▶ _TASK BRIEF_: Would you retype every line below without changing anything?

Collected data entries:
::::::

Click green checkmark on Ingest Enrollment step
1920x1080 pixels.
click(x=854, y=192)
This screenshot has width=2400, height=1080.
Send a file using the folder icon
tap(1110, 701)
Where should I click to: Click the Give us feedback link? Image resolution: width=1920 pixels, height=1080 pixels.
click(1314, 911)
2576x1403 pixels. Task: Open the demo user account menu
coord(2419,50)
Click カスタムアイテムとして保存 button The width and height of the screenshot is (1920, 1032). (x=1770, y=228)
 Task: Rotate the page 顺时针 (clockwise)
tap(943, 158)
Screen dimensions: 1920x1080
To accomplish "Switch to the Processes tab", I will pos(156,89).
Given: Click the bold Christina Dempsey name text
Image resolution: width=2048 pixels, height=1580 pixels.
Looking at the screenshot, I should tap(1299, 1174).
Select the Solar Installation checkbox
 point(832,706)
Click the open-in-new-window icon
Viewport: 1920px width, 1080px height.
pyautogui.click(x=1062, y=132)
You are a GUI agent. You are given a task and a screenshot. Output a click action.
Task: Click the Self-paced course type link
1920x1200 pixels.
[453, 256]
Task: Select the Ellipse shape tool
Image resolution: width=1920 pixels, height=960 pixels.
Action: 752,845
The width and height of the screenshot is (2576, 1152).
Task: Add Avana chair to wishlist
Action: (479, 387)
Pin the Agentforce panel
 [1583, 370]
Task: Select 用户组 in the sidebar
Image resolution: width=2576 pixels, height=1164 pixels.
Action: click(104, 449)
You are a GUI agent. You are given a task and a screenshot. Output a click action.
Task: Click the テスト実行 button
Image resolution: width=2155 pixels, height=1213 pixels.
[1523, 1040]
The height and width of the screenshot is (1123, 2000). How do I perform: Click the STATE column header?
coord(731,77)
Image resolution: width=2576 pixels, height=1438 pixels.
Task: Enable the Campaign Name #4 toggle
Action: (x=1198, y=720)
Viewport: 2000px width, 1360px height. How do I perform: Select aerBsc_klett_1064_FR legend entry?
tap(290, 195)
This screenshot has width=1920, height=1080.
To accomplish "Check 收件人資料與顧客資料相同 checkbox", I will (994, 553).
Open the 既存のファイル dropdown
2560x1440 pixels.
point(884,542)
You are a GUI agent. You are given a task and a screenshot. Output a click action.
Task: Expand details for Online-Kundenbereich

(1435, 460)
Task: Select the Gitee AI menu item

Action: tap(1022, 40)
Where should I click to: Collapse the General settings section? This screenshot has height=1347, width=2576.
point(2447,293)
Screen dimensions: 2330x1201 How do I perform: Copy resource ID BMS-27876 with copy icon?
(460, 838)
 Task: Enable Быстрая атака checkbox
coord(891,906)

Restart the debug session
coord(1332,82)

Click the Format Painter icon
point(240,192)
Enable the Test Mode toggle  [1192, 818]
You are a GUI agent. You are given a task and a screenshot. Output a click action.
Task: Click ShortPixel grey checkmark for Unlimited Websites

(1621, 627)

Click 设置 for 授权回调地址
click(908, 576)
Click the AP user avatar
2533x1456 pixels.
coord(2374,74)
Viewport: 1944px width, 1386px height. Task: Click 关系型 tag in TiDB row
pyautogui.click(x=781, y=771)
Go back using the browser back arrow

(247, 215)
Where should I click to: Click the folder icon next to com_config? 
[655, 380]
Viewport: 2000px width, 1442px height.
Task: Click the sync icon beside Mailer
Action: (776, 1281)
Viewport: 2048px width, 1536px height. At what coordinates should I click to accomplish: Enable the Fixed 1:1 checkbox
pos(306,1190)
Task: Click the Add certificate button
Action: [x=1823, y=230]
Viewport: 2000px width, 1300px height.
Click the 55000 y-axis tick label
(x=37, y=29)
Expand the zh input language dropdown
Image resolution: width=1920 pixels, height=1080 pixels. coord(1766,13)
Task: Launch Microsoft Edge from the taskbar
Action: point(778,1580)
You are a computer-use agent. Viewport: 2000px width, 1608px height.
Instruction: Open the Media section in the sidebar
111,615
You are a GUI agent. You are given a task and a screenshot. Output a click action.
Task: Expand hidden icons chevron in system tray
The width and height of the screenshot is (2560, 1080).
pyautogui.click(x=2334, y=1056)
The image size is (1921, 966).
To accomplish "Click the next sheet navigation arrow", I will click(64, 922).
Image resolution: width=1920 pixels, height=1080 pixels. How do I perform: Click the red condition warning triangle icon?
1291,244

::::::

▶ _YOUR RESPONSE_:
Click green checkmark on Ingest Enrollment step
1920x1080 pixels.
click(x=854, y=192)
This screenshot has width=2400, height=1080.
Send a file using the folder icon
tap(1110, 701)
Where should I click to: Click the Give us feedback link? Image resolution: width=1920 pixels, height=1080 pixels.
click(1314, 911)
2576x1403 pixels. Task: Open the demo user account menu
coord(2419,50)
Click カスタムアイテムとして保存 button The width and height of the screenshot is (1920, 1032). (x=1770, y=228)
 Task: Rotate the page 顺时针 (clockwise)
tap(943, 158)
Screen dimensions: 1920x1080
To accomplish "Switch to the Processes tab", I will pos(156,89).
Given: Click the bold Christina Dempsey name text
Image resolution: width=2048 pixels, height=1580 pixels.
Looking at the screenshot, I should tap(1299, 1174).
Select the Solar Installation checkbox
 point(832,706)
Click the open-in-new-window icon
Viewport: 1920px width, 1080px height.
pyautogui.click(x=1062, y=132)
You are a GUI agent. You are given a task and a screenshot. Output a click action.
Task: Click the Self-paced course type link
1920x1200 pixels.
[453, 256]
Task: Select the Ellipse shape tool
Image resolution: width=1920 pixels, height=960 pixels.
Action: 752,845
The width and height of the screenshot is (2576, 1152).
Task: Add Avana chair to wishlist
Action: (479, 387)
Pin the Agentforce panel
 [1583, 370]
Task: Select 用户组 in the sidebar
Image resolution: width=2576 pixels, height=1164 pixels.
Action: click(104, 449)
You are a GUI agent. You are given a task and a screenshot. Output a click action.
Task: Click the テスト実行 button
Image resolution: width=2155 pixels, height=1213 pixels.
[1523, 1040]
The height and width of the screenshot is (1123, 2000). How do I perform: Click the STATE column header?
coord(731,77)
Image resolution: width=2576 pixels, height=1438 pixels.
Task: Enable the Campaign Name #4 toggle
Action: (x=1198, y=720)
Viewport: 2000px width, 1360px height. How do I perform: Select aerBsc_klett_1064_FR legend entry?
tap(290, 195)
This screenshot has width=1920, height=1080.
To accomplish "Check 收件人資料與顧客資料相同 checkbox", I will (994, 553).
Open the 既存のファイル dropdown
2560x1440 pixels.
point(884,542)
You are a GUI agent. You are given a task and a screenshot. Output a click action.
Task: Expand details for Online-Kundenbereich

(1435, 460)
Task: Select the Gitee AI menu item

Action: tap(1022, 40)
Where should I click to: Collapse the General settings section? This screenshot has height=1347, width=2576.
point(2447,293)
Screen dimensions: 2330x1201 How do I perform: Copy resource ID BMS-27876 with copy icon?
(460, 838)
 Task: Enable Быстрая атака checkbox
coord(891,906)

Restart the debug session
coord(1332,82)

Click the Format Painter icon
point(240,192)
Enable the Test Mode toggle  [1192, 818]
You are a GUI agent. You are given a task and a screenshot. Output a click action.
Task: Click ShortPixel grey checkmark for Unlimited Websites

(1621, 627)

Click 设置 for 授权回调地址
click(908, 576)
Click the AP user avatar
2533x1456 pixels.
coord(2374,74)
Viewport: 1944px width, 1386px height. Task: Click 关系型 tag in TiDB row
pyautogui.click(x=781, y=771)
Go back using the browser back arrow

(247, 215)
Where should I click to: Click the folder icon next to com_config? 
[655, 380]
Viewport: 2000px width, 1442px height.
Task: Click the sync icon beside Mailer
Action: (776, 1281)
Viewport: 2048px width, 1536px height. At what coordinates should I click to accomplish: Enable the Fixed 1:1 checkbox
pos(306,1190)
Task: Click the Add certificate button
Action: [x=1823, y=230]
Viewport: 2000px width, 1300px height.
Click the 55000 y-axis tick label
(x=37, y=29)
Expand the zh input language dropdown
Image resolution: width=1920 pixels, height=1080 pixels. coord(1766,13)
Task: Launch Microsoft Edge from the taskbar
Action: point(778,1580)
You are a computer-use agent. Viewport: 2000px width, 1608px height.
Instruction: Open the Media section in the sidebar
111,615
You are a GUI agent. You are given a task and a screenshot. Output a click action.
Task: Expand hidden icons chevron in system tray
The width and height of the screenshot is (2560, 1080).
pyautogui.click(x=2334, y=1056)
The image size is (1921, 966).
To accomplish "Click the next sheet navigation arrow", I will click(64, 922).
Image resolution: width=1920 pixels, height=1080 pixels. How do I perform: Click the red condition warning triangle icon?
1291,244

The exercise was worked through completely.